All diary entries for these years which record interactions with individuals other than resident servants and resident kin were analysed. (Of the total 1,131 diary entries, 1,010 record Elizabeth Shackleton's personal involvement. The residual 121 entries describe those social encounters from which she was excluded, i.e. those involving only her sons and husband.) The interactions were entered into a computer database. Supplementary information on the people involved was then compiled from a range of local primary and secondary sources. The information was entered into ten fields as follows: (1) the date of the interaction, (2) the quarter during which the interaction took place, (3) the name/s of the people involved, (4) whether or not they were related to Elizabeth Shackleton, (5) their gender, (6) their occupational status, (7) their residence, (8) the type of activity, (9) the location of the interaction (if appropriate), (10) any miscellaneous information.

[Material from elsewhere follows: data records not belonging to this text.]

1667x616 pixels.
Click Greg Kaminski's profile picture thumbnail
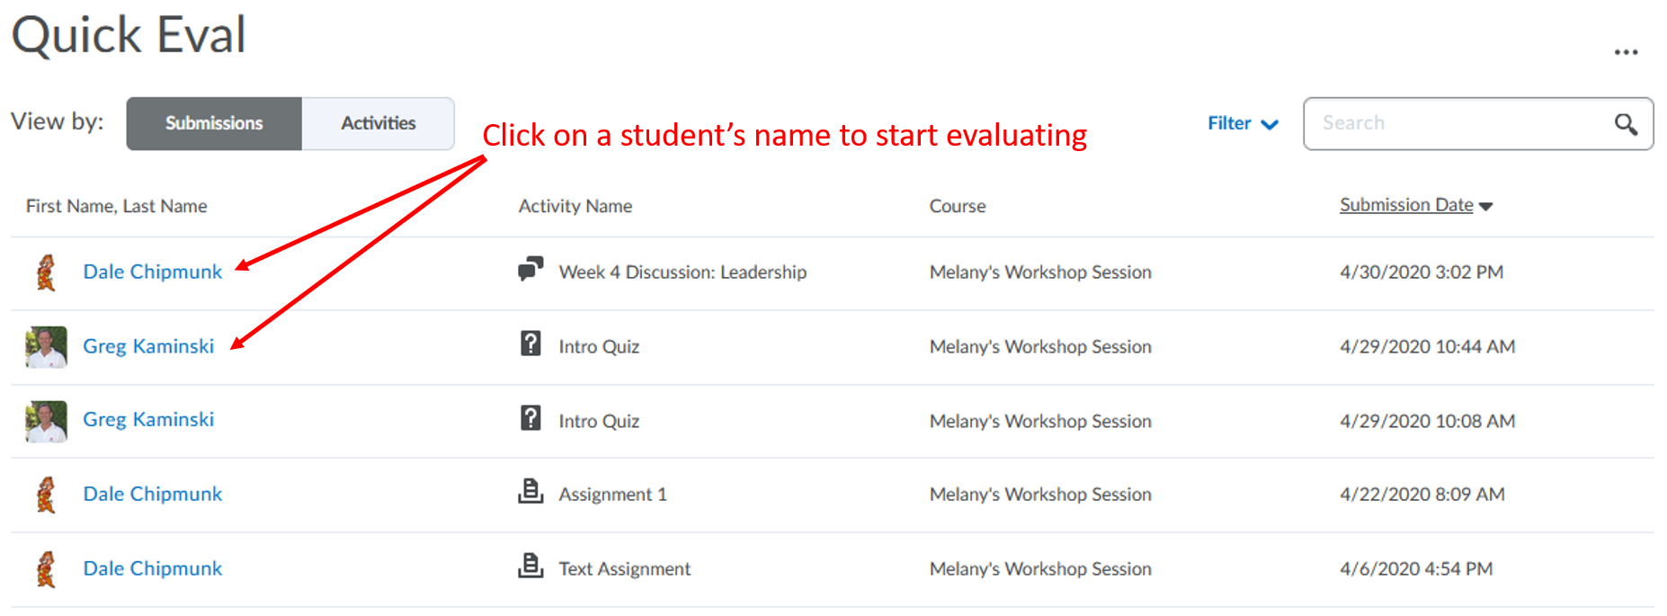click(x=48, y=347)
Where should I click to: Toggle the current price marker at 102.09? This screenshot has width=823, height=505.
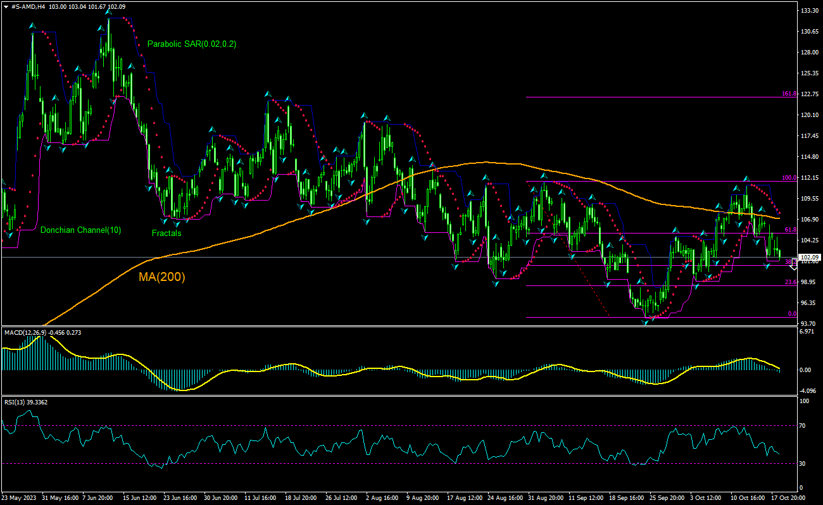pyautogui.click(x=808, y=257)
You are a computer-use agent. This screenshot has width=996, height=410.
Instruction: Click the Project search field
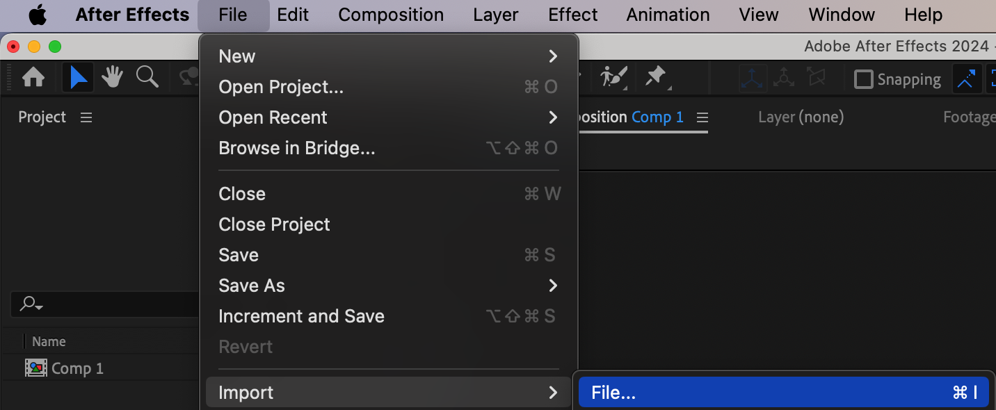104,304
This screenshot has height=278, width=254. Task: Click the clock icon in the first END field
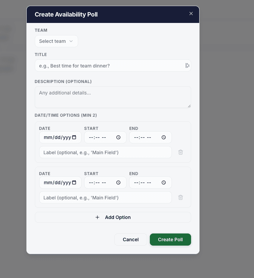[x=163, y=137]
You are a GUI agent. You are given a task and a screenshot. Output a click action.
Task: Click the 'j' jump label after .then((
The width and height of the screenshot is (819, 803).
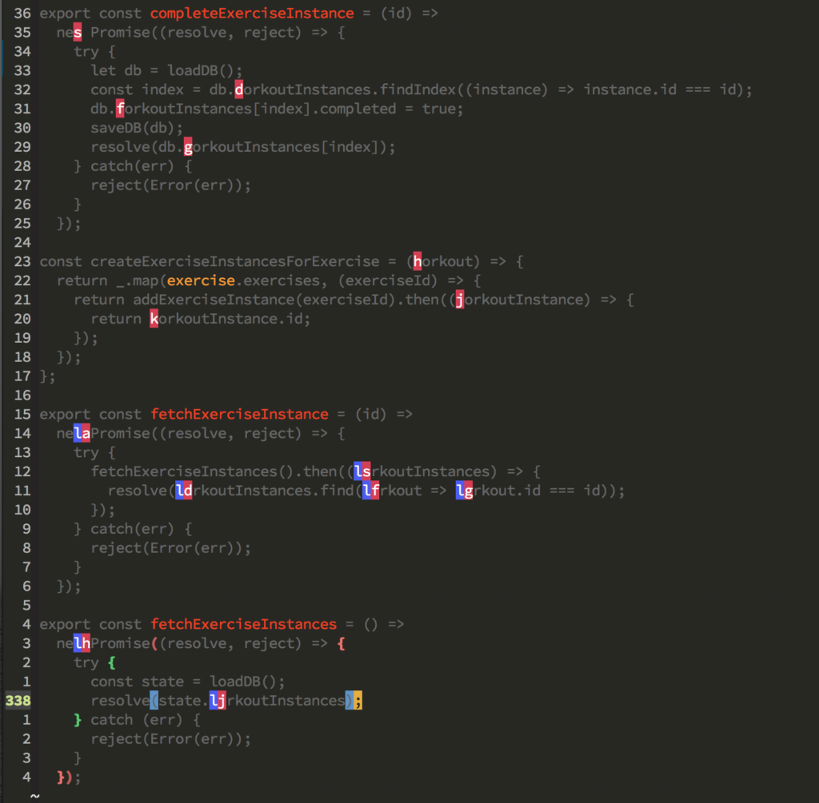[x=459, y=300]
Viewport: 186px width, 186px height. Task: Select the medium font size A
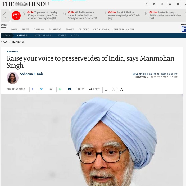click(114, 90)
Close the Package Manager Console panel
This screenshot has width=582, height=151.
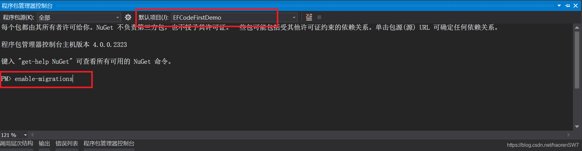pyautogui.click(x=576, y=6)
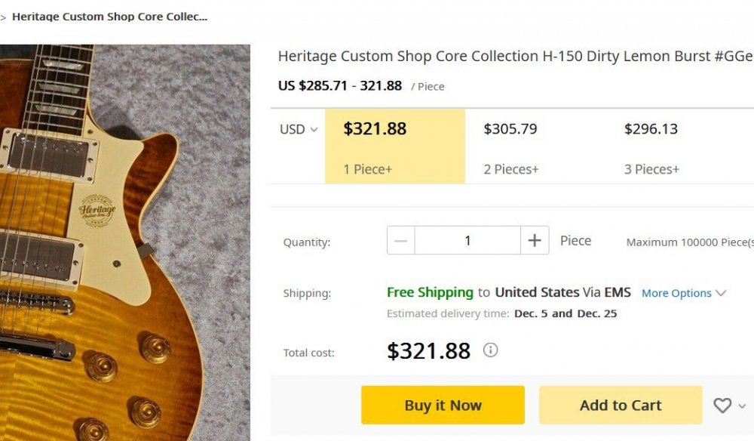This screenshot has width=754, height=441.
Task: Click the $321.88 total cost amount
Action: pyautogui.click(x=428, y=351)
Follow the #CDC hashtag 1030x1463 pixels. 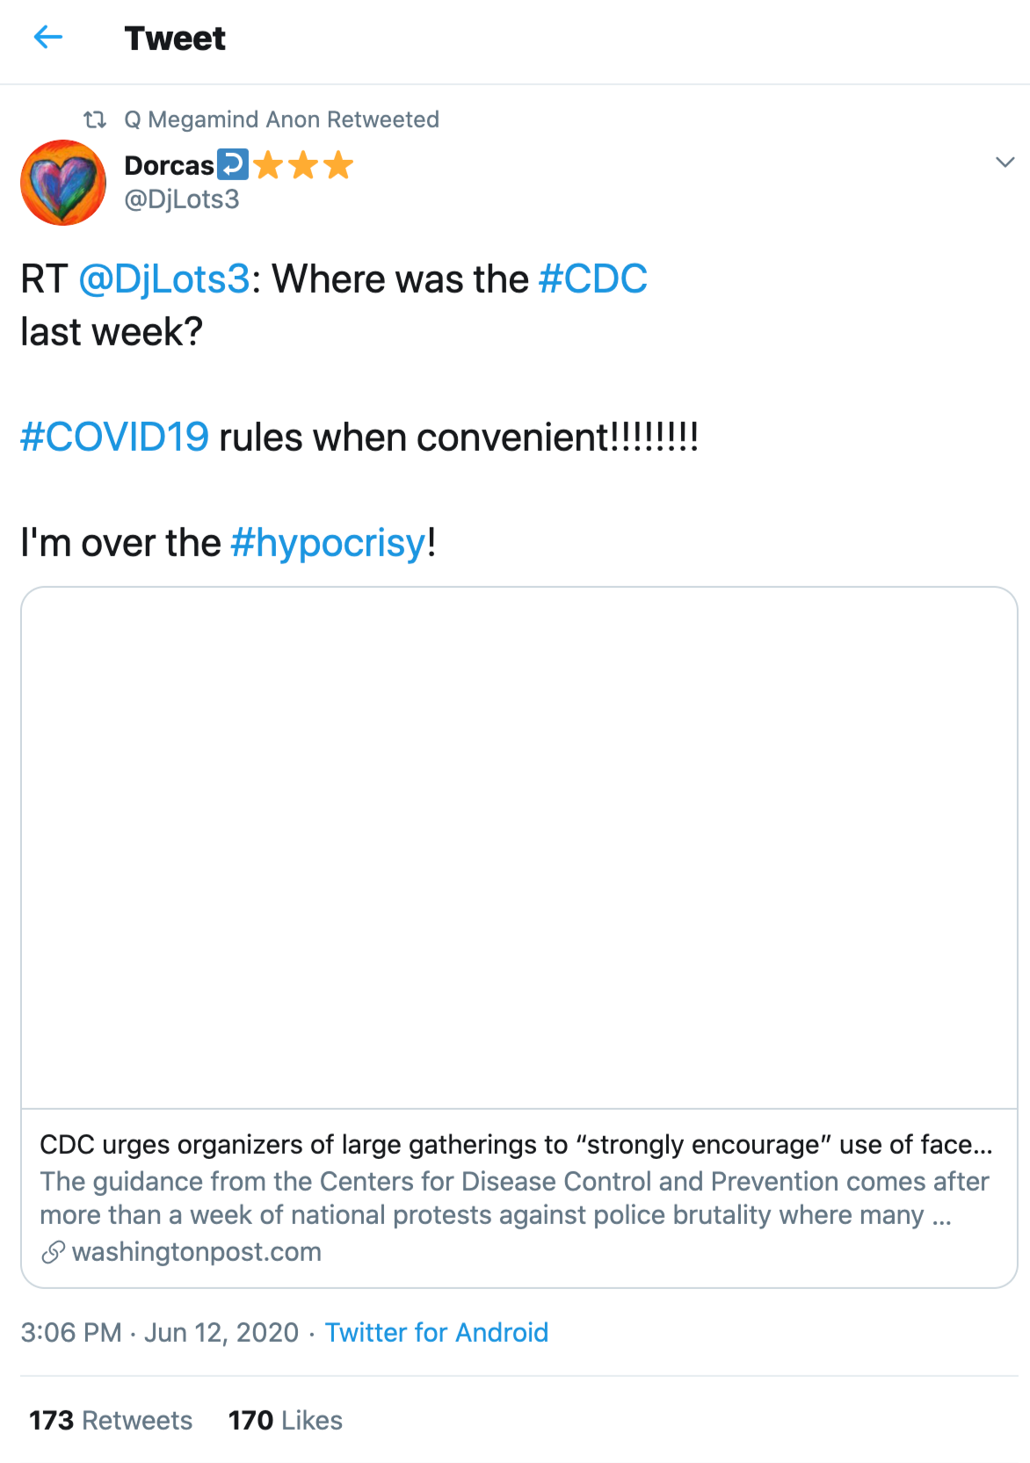593,279
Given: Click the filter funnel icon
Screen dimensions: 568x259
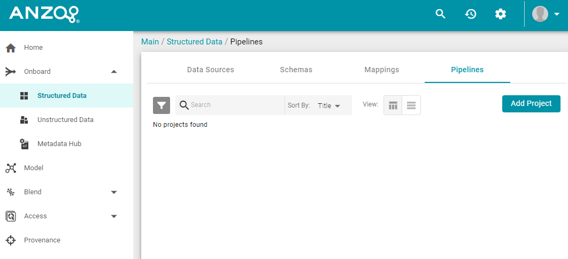Looking at the screenshot, I should point(162,105).
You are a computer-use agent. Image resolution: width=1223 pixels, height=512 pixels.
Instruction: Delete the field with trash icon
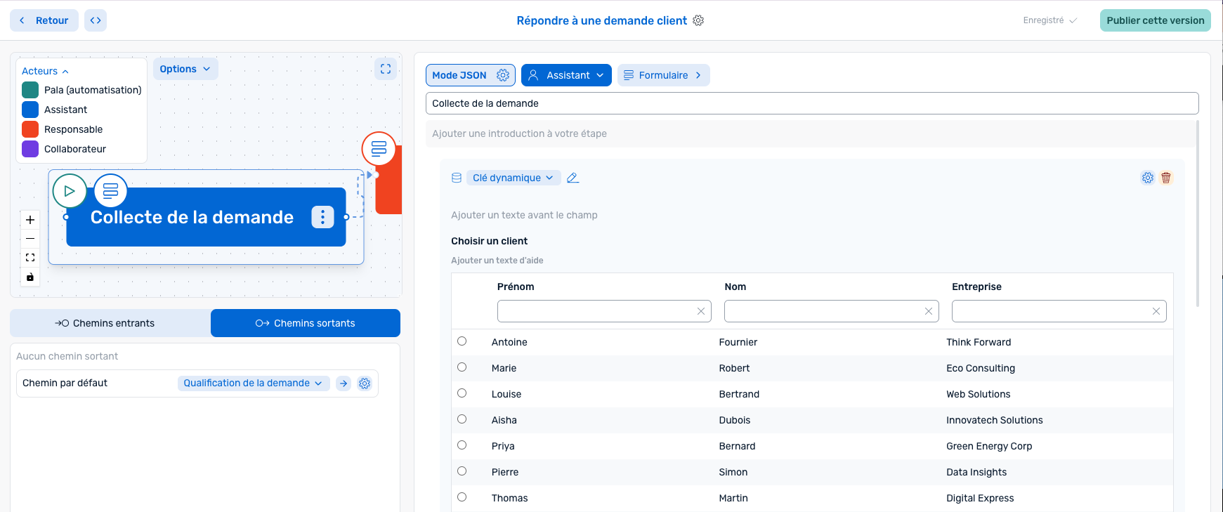pyautogui.click(x=1166, y=178)
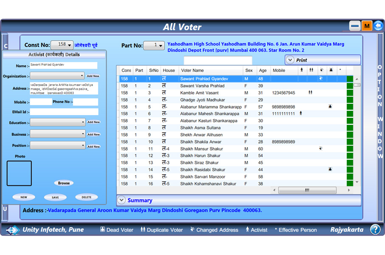Click the Activist column header icon
This screenshot has width=385, height=255.
[302, 70]
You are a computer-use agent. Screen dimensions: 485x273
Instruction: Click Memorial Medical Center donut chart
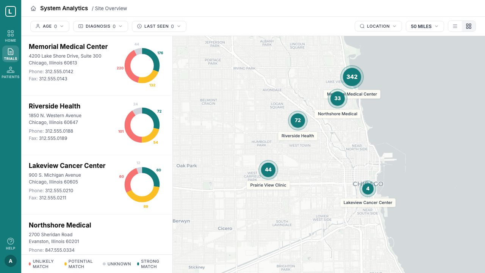pos(142,66)
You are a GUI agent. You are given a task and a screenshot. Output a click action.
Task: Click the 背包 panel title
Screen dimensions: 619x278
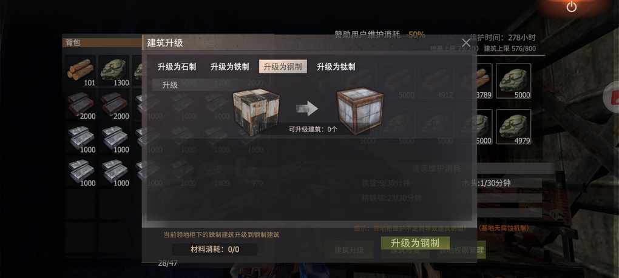(73, 42)
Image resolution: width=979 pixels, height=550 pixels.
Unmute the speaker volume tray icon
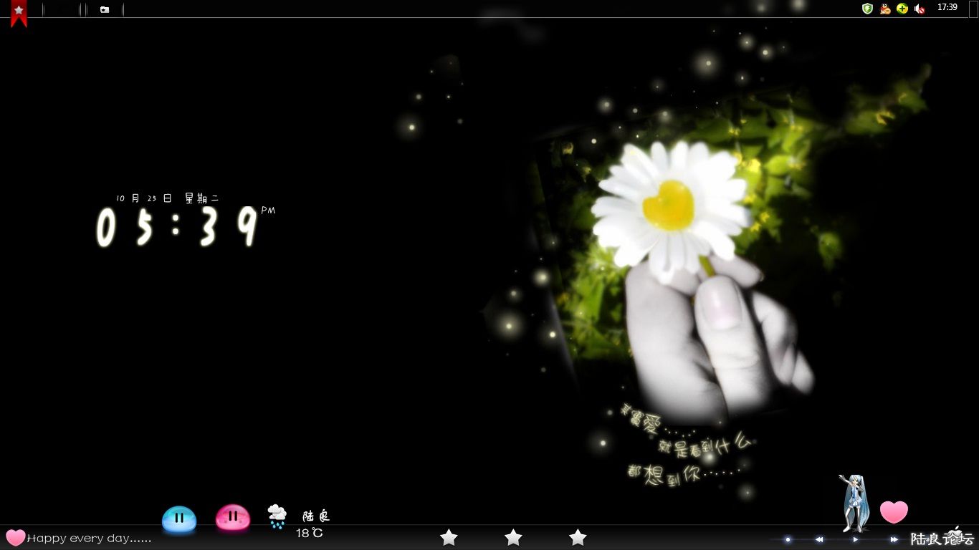coord(920,9)
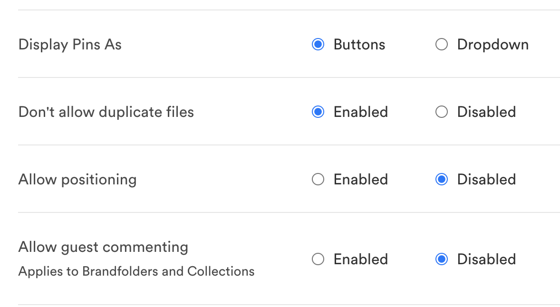Screen dimensions: 560x307
Task: Click the "Allow guest commenting" setting label
Action: pos(103,247)
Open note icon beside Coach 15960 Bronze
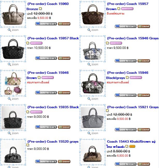The height and width of the screenshot is (168, 159). tap(40, 9)

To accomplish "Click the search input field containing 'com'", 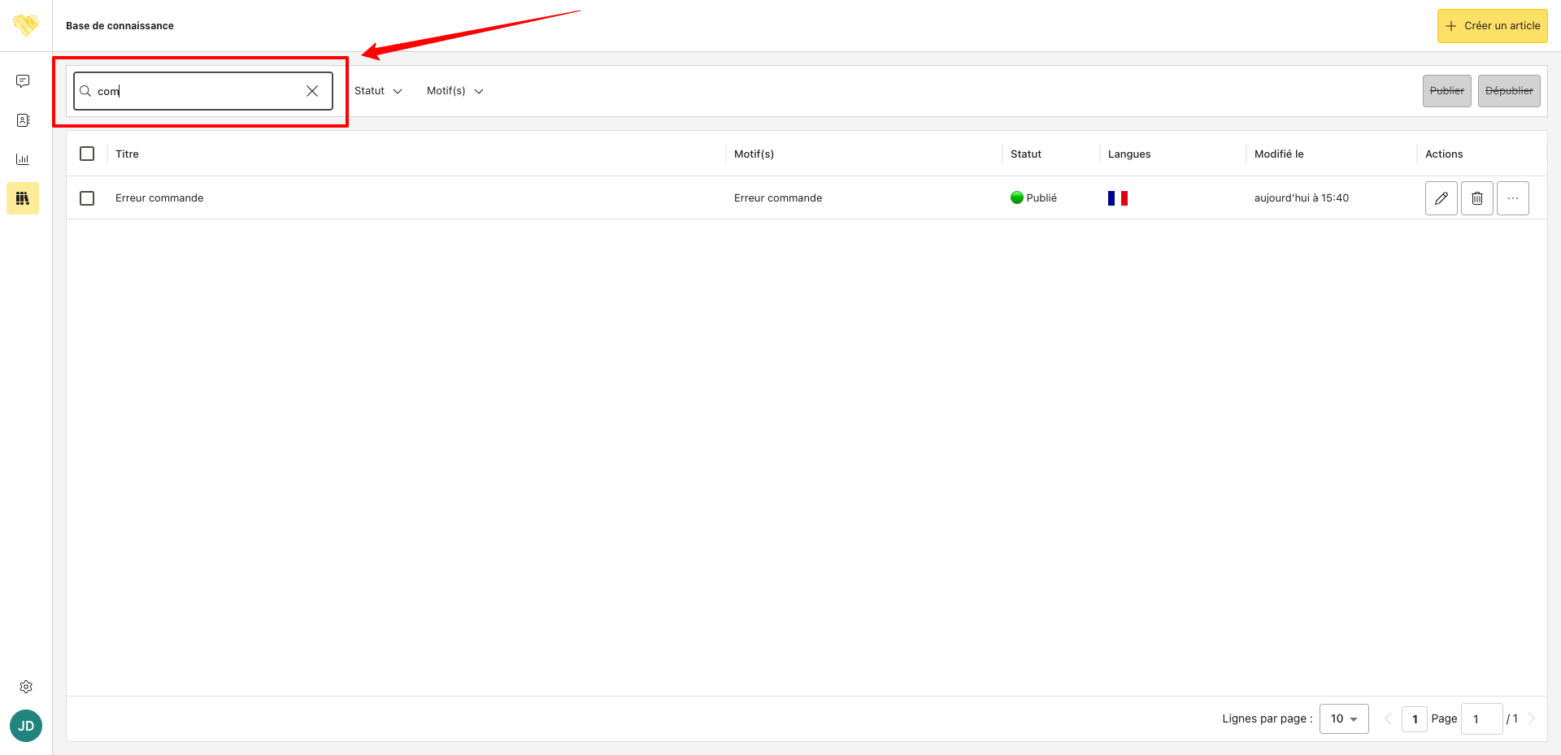I will (195, 91).
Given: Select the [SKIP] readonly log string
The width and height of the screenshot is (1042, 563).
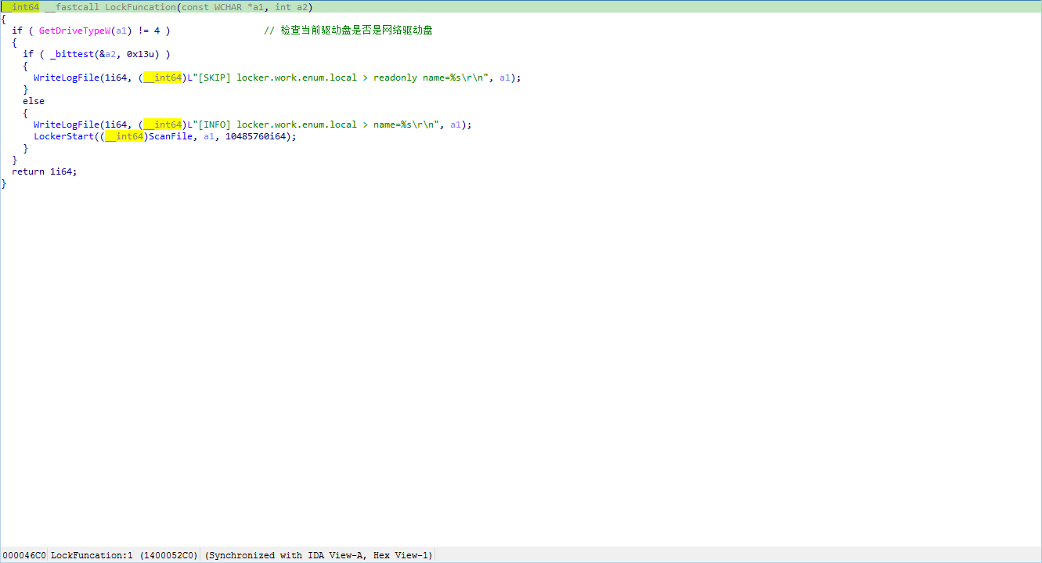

The most difficult problems of categorization arose with occupational status. The categories employed were landed gentry, professional, upper trade, lesser trade, tenant, farmer, servant, labourer and unknown. Not only is it difficult to track down occupational information on late eighteenth-century individuals, but it is also difficult to achieve clear distinctions, given the existence of multiple occupations and the imprecision with which terms like ‘gentleman’ and ‘yeoman’ were used. The main losers here were probably the categories upper and lesser trades, because information on business activity was particularly difficult to secure. The chief beneficiary was probably the farming category: included in this category were all non-tenants for whom there is evidence of landholding, but no indication of involvement in trade or claim to gentility. Women were classified according to the status of their nearest male relative, usually that of her father before marriage and her husband after. Spinsters and widows often had to be labelled as status unknown, because although obviously wealthy and socially acceptable, they did not inhabit a recognized gentry seat and the
source of their income is unknown.
The total number of interactions in the two years was 1,011, but it should be borne in mind that each recorded interaction could involve more than one type of activity and more than one individual. A letter might accompany a gift; several guests from a variety of occupational backgrounds might be invited to a dinner. Nevertheless, in most cases the results of analysis of the database are expressed as percentages of a figure for the number of interactions. This is because the question which has been asked of the database is what proportion of interactions involved certain categories of people, or certain categories of activity.
Basic genealogical data has been gleaned from Spencer, Parochial Chapelry of Colne; Marriages from 1654–1754, and Spencer, Parochial Chapelry of Colne; Register of Baptisms and Burials, 1774–89. Occupational data is recorded in Spencer, Parochial Chapelry of Colne; Baptism Register, 1790–1812. Additional information is in PRO, 11/wills and BIHR, wills.